*Work instruction*
When you find the word "agent" in a line of the entries, please copy the whole line.

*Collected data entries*
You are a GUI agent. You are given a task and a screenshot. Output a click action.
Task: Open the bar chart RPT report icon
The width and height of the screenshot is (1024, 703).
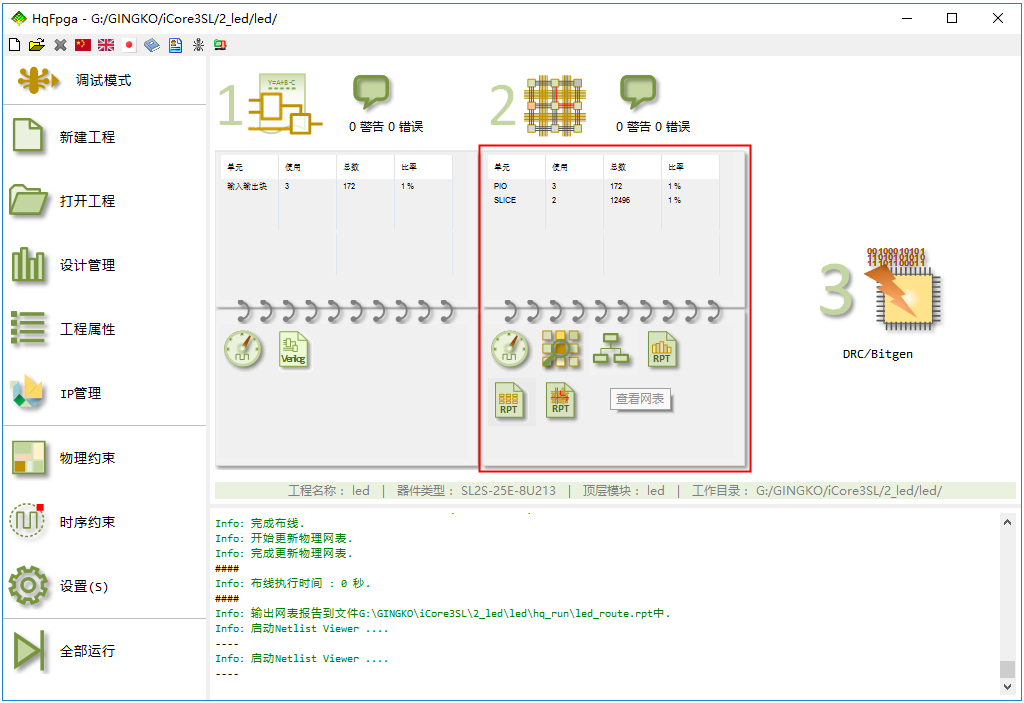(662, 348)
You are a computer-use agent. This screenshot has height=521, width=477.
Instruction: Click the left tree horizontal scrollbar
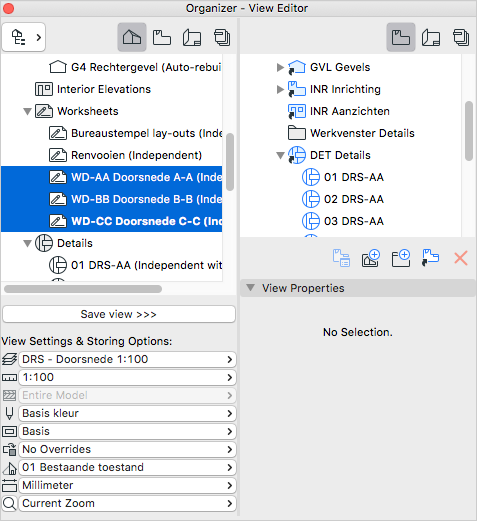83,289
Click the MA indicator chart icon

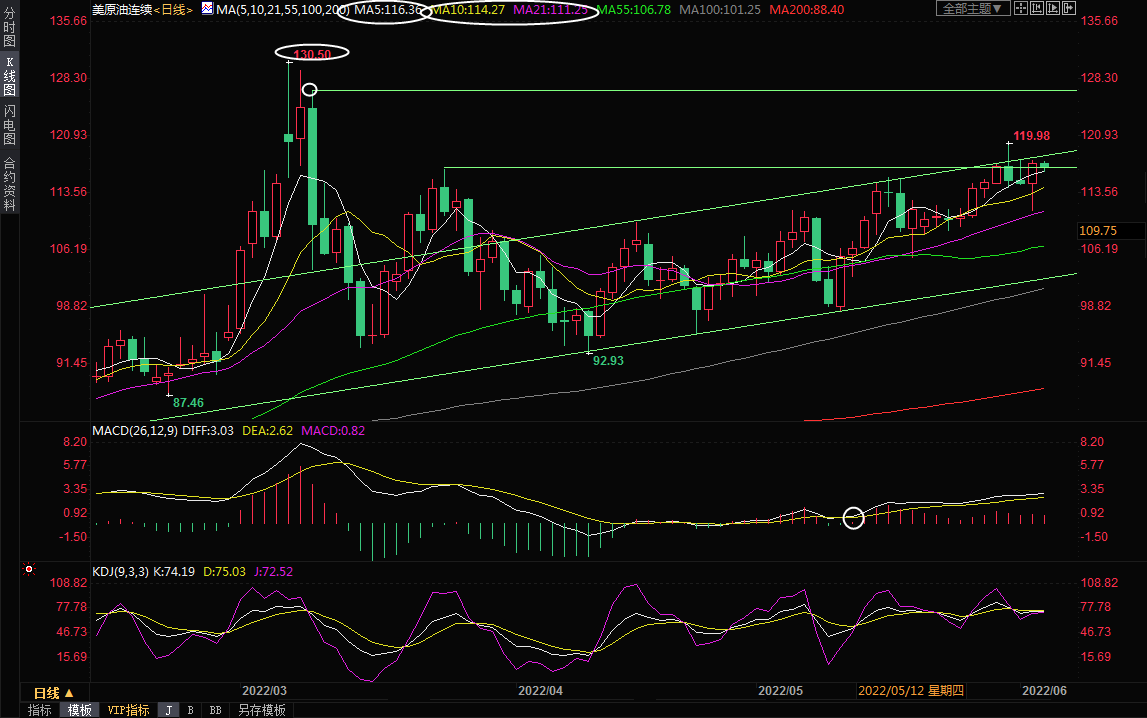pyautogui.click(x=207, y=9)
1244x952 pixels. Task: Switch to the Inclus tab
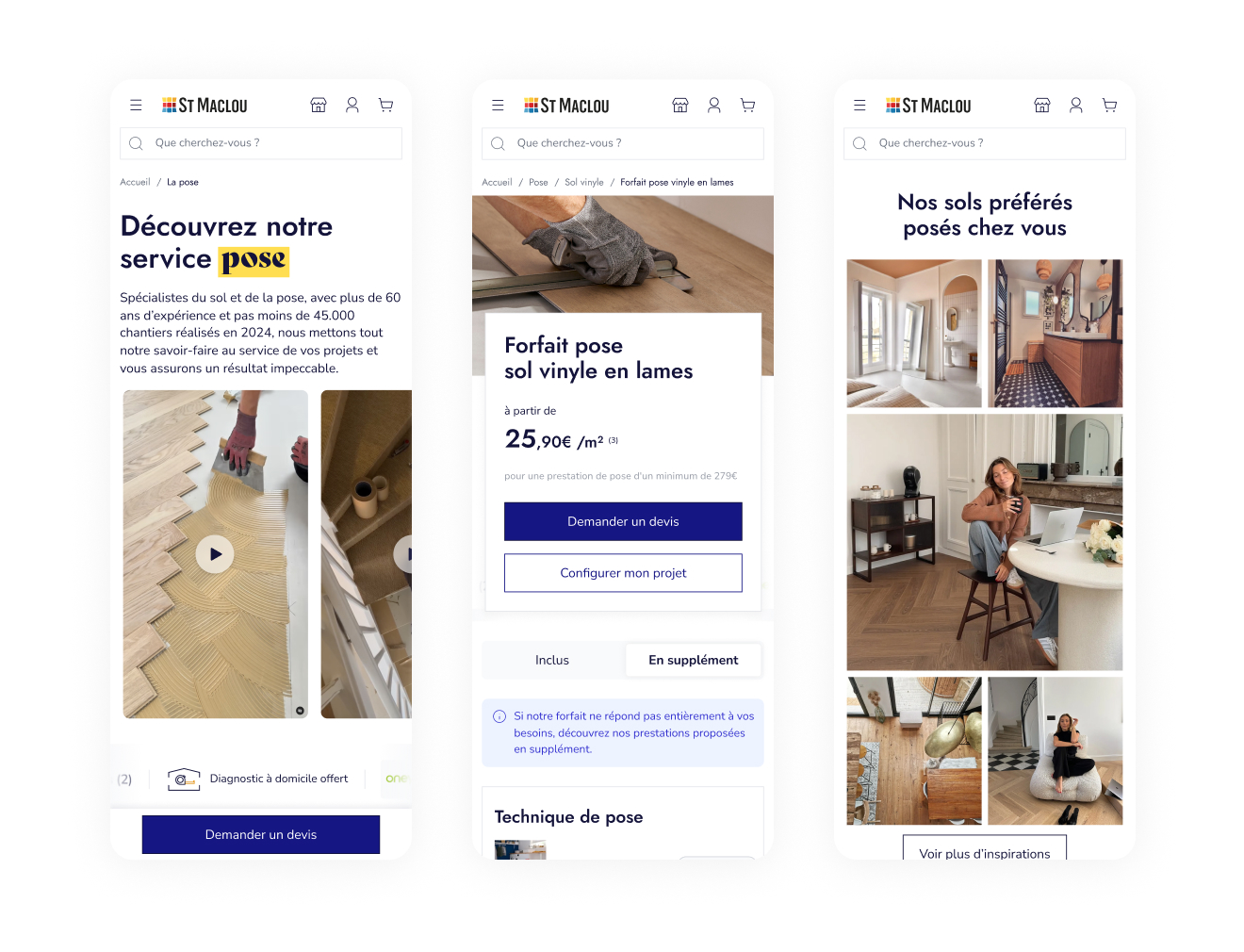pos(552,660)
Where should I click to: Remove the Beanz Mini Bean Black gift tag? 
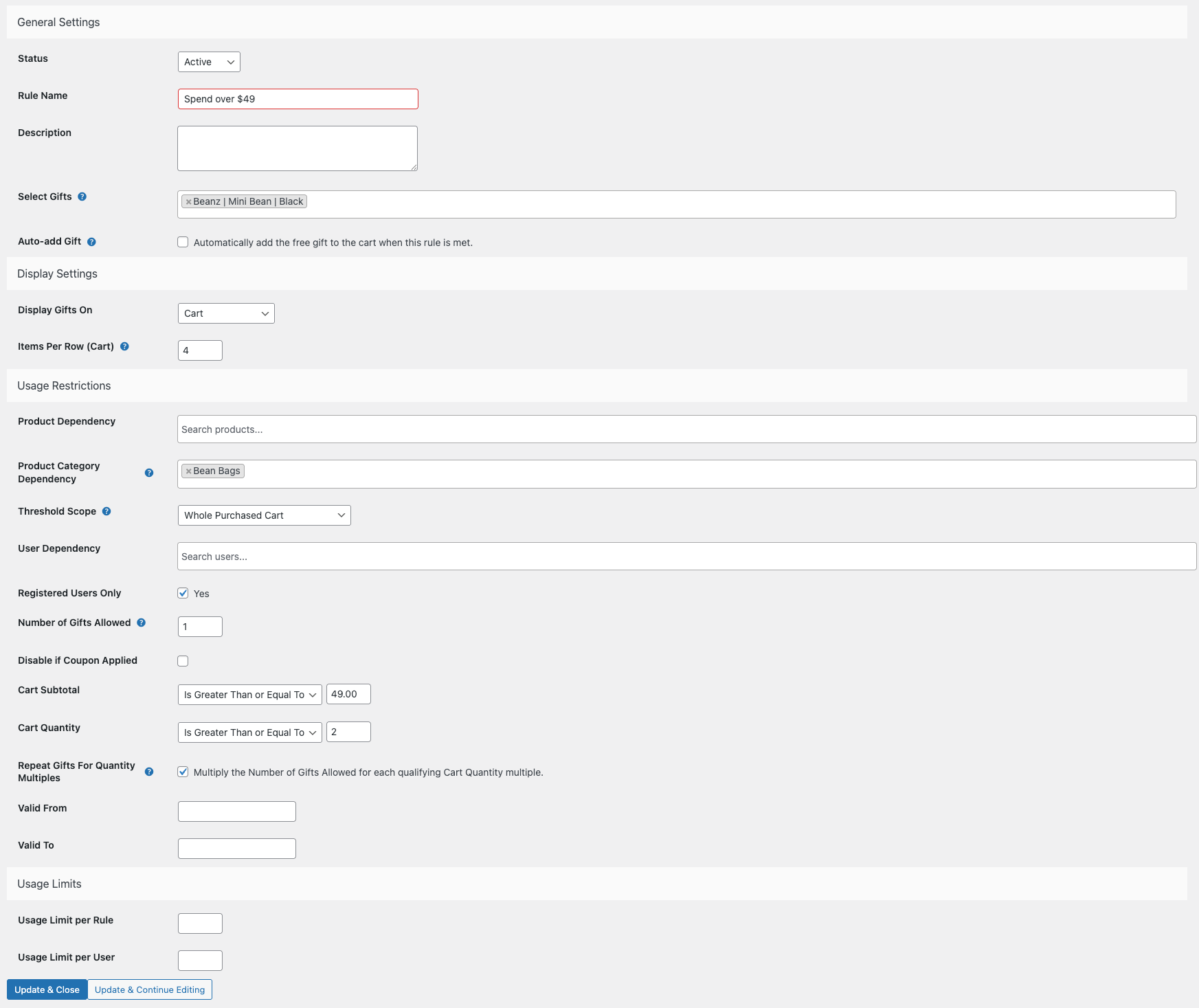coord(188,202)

*Solved exercise*
You are a GUI agent. You are given a task and a screenshot. Output a click action.
You are a computer-use agent. This screenshot has height=521, width=477.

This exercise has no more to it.